## Start

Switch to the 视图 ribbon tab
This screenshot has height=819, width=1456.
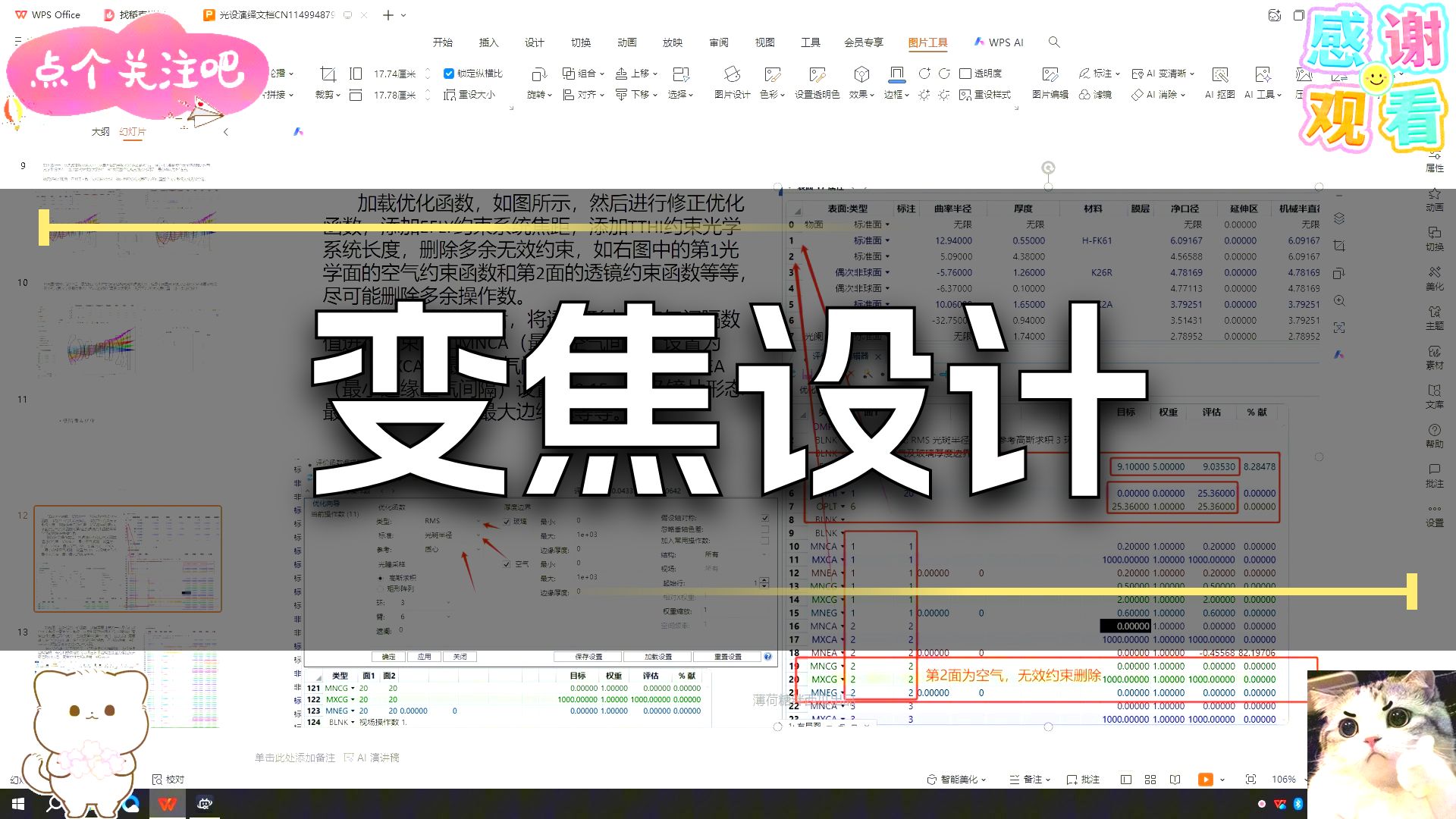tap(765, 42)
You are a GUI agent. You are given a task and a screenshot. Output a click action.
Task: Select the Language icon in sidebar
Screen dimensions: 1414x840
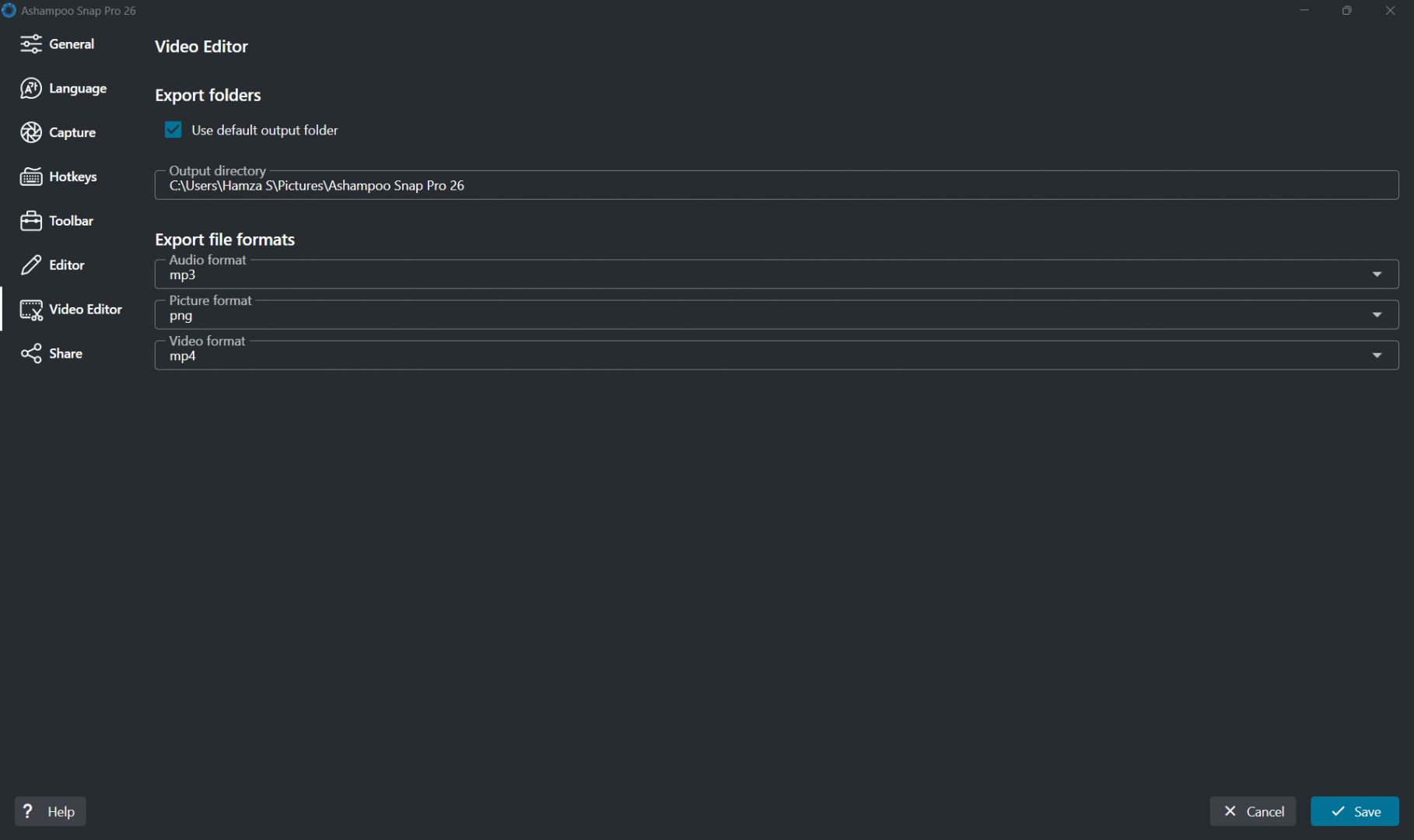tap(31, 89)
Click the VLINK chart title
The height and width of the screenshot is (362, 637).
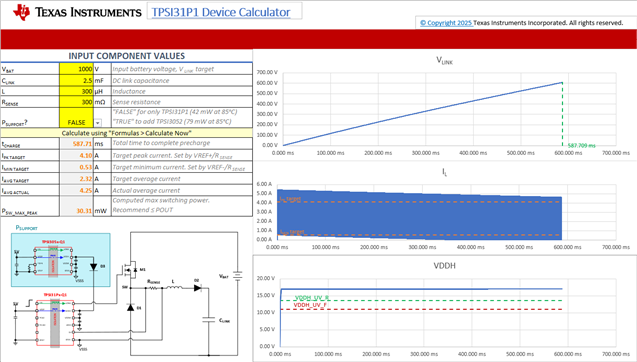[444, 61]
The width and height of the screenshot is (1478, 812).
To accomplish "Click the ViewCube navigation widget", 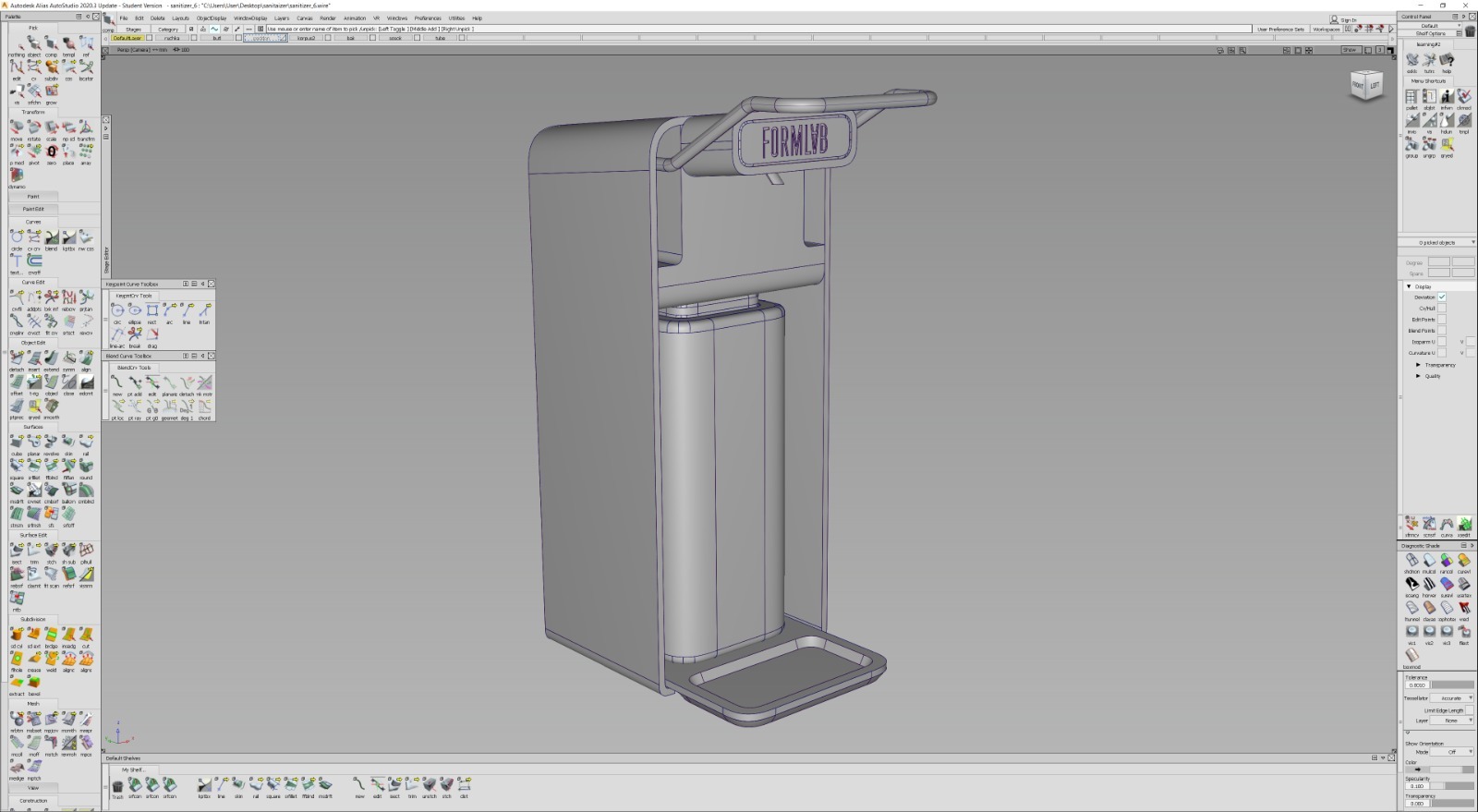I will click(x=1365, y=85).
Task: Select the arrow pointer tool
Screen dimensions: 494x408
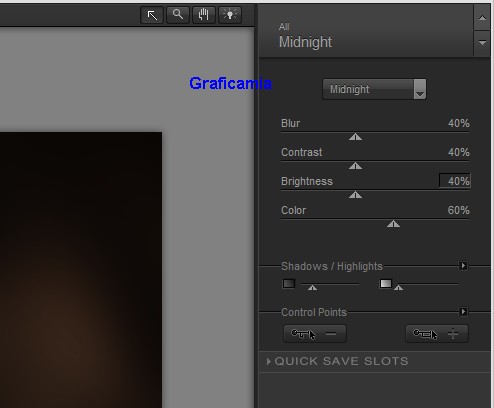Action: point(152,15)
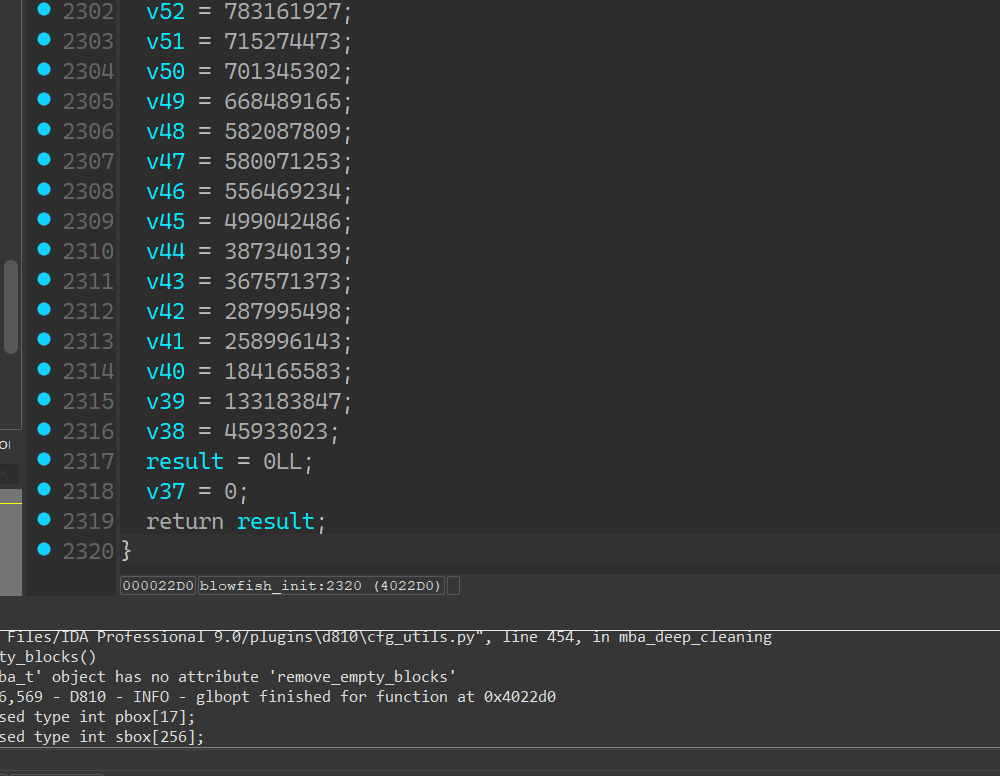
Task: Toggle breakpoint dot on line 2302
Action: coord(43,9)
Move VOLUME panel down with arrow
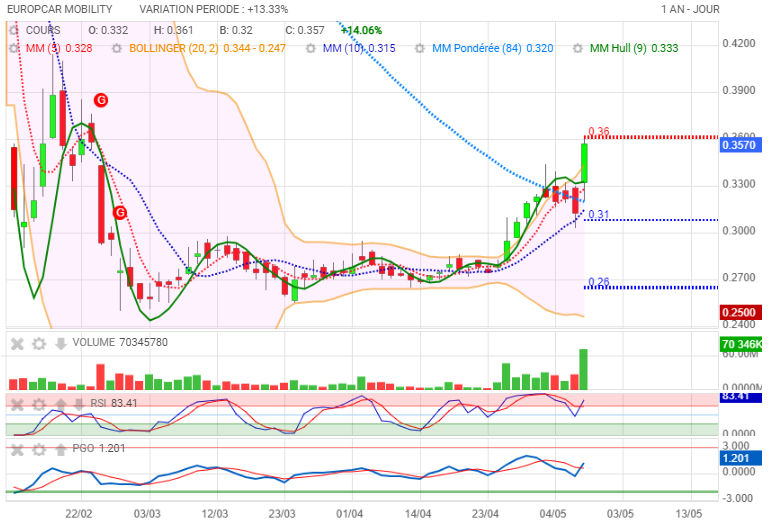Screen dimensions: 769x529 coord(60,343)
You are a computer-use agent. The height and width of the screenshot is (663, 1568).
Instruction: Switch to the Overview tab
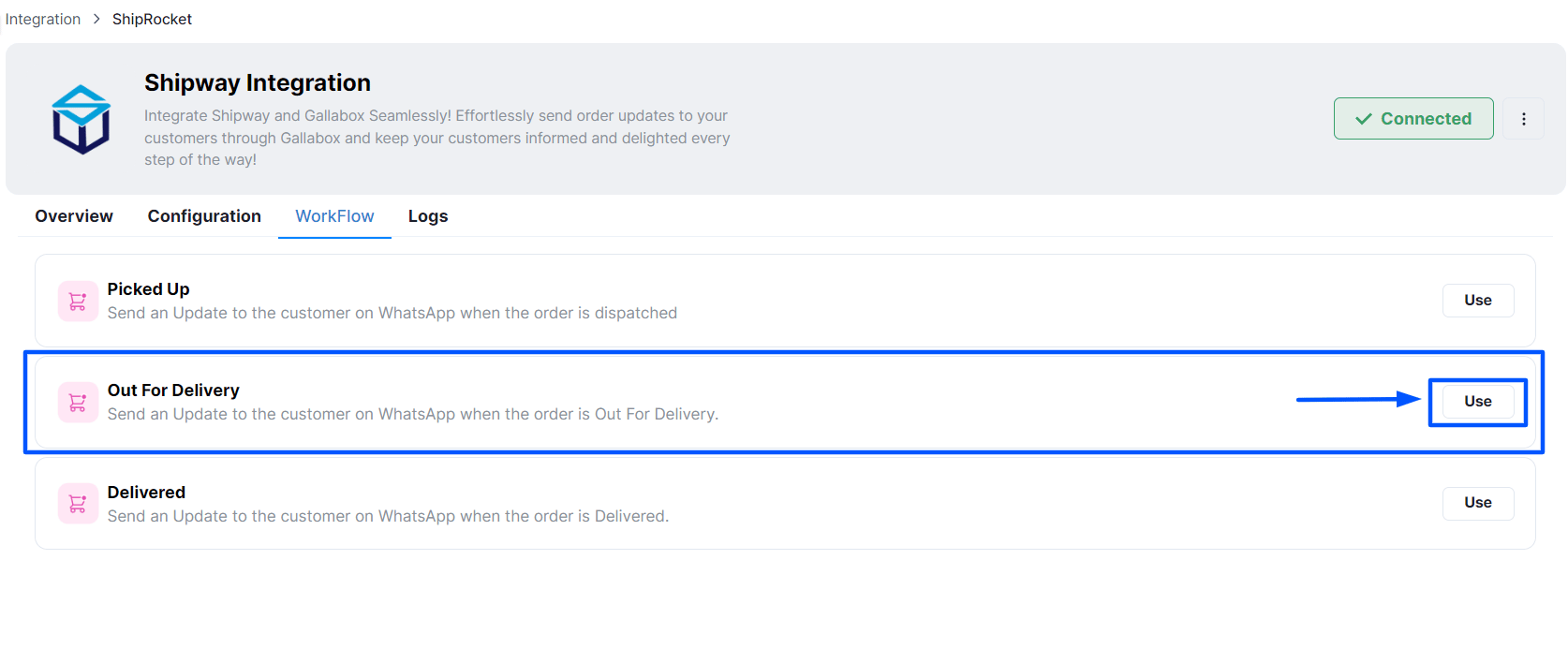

## End

REQUIRED TASK: Copy the records word for word, from the line containing "Move VOLUME panel down with arrow" through the end of the records, leaving the pictures out of your answer.

WORKED ANSWER:
Move VOLUME panel down with arrow
Screen dimensions: 769x529 coord(60,343)
You are a computer-use agent. The height and width of the screenshot is (663, 1568).
Instruction: Switch to the Overview tab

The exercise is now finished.